*Page extract*
Text-to-video generation with Mochi

This example demonstrates how to run the Mochi 1 video generation model by Genmo on Modal.

Here’s one that we generated, inspired by our logo:

Note that the Mochi model, at time of writing, requires several minutes on one H100 to produce a high-quality clip of even a few seconds. So a single video generation therefore costs about $0.33 at our ~$5/hr rate for H100s.

Keep your eyes peeled for improved efficiency as the open source community works on this new model. We welcome PRs to improve the performance of this example!

Setting up the environment for Mochi

At the time of writing, Mochi is supported natively in the diffusers library, but only in a pre-release version. So we’ll need to install diffusers and transformers from GitHub.

import string
import time
from pathlib import Path

import modal

app = modal.App("example-mochi")

image = (
    modal.Image.debian_slim(python_version="3.11")
    .apt_install("git")
    .uv_pip_install(
        "torch==2.5.1",
        "accelerate==1.1.1",
        "huggingface-hub==0.36.0",
        "sentencepiece==0.2.0",
        "imageio==2.36.0",
        "imageio-ffmpeg==0.5.1",
        "git+https://github.com/huggingface/transformers@30335093276212ce74938bdfd85bfd5df31a668a",
        "git+https://github.com/huggingface/diffusers@99c0483b67427de467f11aa35d54678fd36a7ea2",
    )

*Challenge A*
According to the Mochi video generation page, about how much does one video generation cost?
*Challenge B*
Write what comes next on the Mochi video generation page, picking up after its final line.

*Record extracts*
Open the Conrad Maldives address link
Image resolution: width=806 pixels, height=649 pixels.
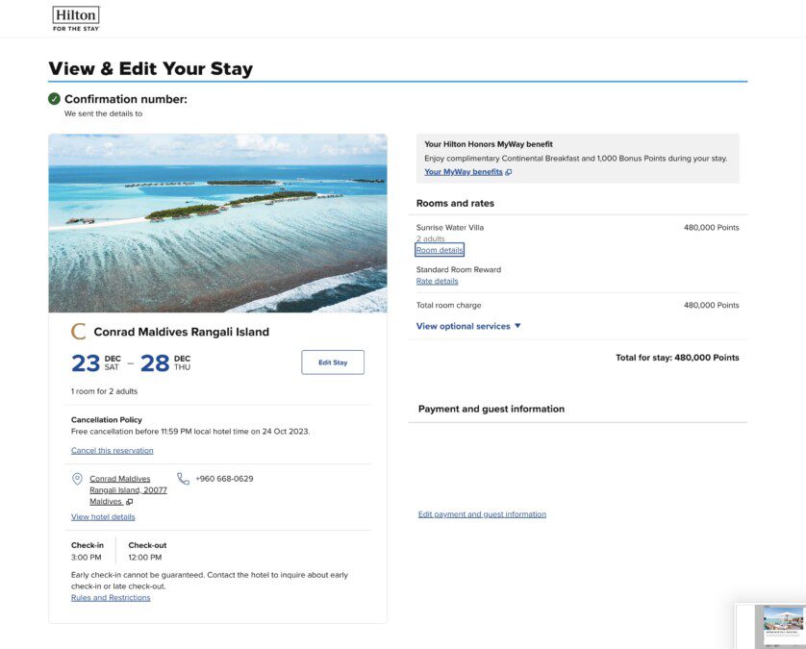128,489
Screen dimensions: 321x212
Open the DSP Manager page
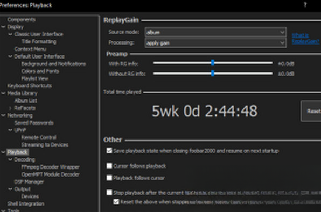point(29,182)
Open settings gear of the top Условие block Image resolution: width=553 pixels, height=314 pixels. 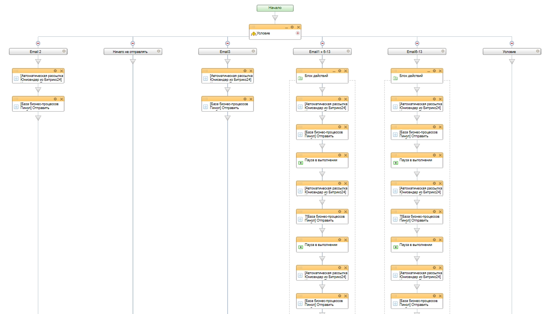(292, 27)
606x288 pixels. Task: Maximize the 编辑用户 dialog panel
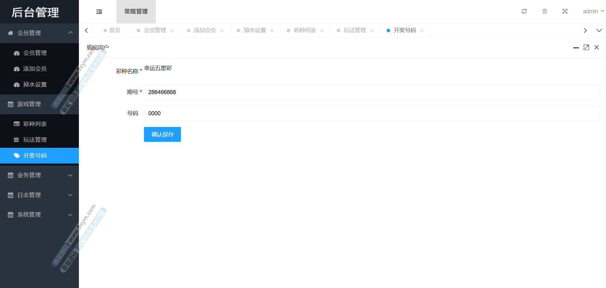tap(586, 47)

* * *

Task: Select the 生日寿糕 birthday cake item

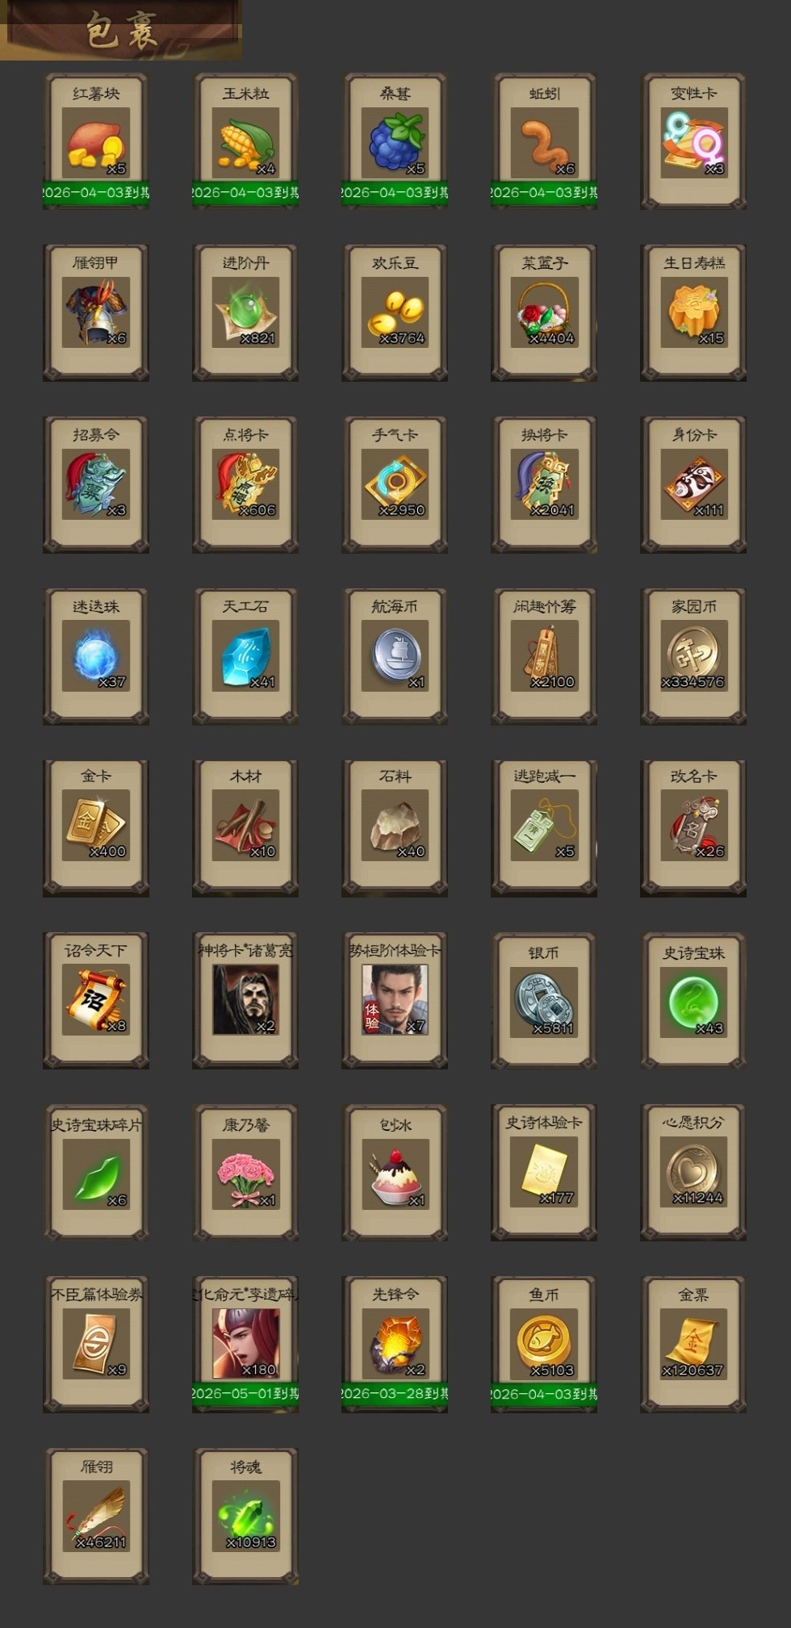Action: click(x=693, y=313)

*Final answer A*
About $0.33, at the roughly $5/hr rate for H100s.

*Final answer B*
    .env(
        {
            "HF_XET_HIGH_PERFORMANCE": "1",
            "HF_HOME": "/models",
        }
    )
)

Saving outputs

On Modal, we save large or expensive-to-compute data to distributed Volumes

We’ll use this for saving our Mochi weights, as well as our video outputs.

VOLUME_NAME = "mochi-outputs"
outputs = modal.Volume.from_name(VOLUME_NAME, create_if_missing=True)
OUTPUTS_PATH = Path("/outputs")  # remote path for saving video outputs

MODEL_VOLUME_NAME = "mochi-model"
model = modal.Volume.from_name(MODEL_VOLUME_NAME, create_if_missing=True)
MODEL_PATH = Path("/models")  # remote path for saving model weights

MINUTES = 60
HOURS = 60 * MINUTES

Downloading the model

We download the model weights into Volume cache to speed up cold starts. For more on storing model weights on Modal, see this guide.

This download takes five minutes or more, depending on traffic and network speed.

If you want to launch the download first, before running the rest of the code, use the following command from the folder containing this file:

modal run --detach mochi::download_model

The --detach flag ensures the download will continue even if you close your terminal or shut down your computer while it’s running.

with image.imports():
    import torch
    from diffusers import MochiPipeline
    from diffusers.utils import export_to_video


@app.function(
    image=image,
    volumes={
        MODEL_PATH: model,
    },
    timeout=20 * MINUTES,
)
def download_model(revision="83359d26a7e2bbe200ecbfda8ebff850fd03b545"):
    # uses HF_HOME to point download to the model volume
    MochiPipeline.from_pretrained(
        "genmo/mochi-1-preview",
        torch_dtype=torch.bfloat16,
        revision=revision,
    )

Setting up our Mochi class

We’ll use the @cls decorator to define a Modal Class which we use to control the lifecycle of our cloud container.

We configure it to use our image, the distributed volume, and a single H100 GPU.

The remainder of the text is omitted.